##### EXERCISE INPUTS #####
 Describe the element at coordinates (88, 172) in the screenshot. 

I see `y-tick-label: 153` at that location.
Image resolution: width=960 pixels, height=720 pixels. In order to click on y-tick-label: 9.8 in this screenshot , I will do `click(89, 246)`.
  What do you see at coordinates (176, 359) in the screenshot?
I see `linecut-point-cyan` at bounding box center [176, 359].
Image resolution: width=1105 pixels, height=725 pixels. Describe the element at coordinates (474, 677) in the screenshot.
#####
##### EXERCISE INPUTS #####
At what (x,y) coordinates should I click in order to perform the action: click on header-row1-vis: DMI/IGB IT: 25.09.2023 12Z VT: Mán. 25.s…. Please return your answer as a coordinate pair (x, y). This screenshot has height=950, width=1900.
#####
Extract the material between the lines holding "Describe the element at coordinates (88, 172)" and "Image resolution: width=1105", inclusive, and reproduce those lines verbatim.

* [YOUR SOLUTION]
 Describe the element at coordinates (88, 172) in the screenshot. 

I see `y-tick-label: 153` at that location.
Image resolution: width=960 pixels, height=720 pixels. In order to click on y-tick-label: 9.8 in this screenshot , I will do `click(89, 246)`.
  What do you see at coordinates (176, 359) in the screenshot?
I see `linecut-point-cyan` at bounding box center [176, 359].
Image resolution: width=1105 pixels, height=725 pixels. Describe the element at coordinates (474, 677) in the screenshot.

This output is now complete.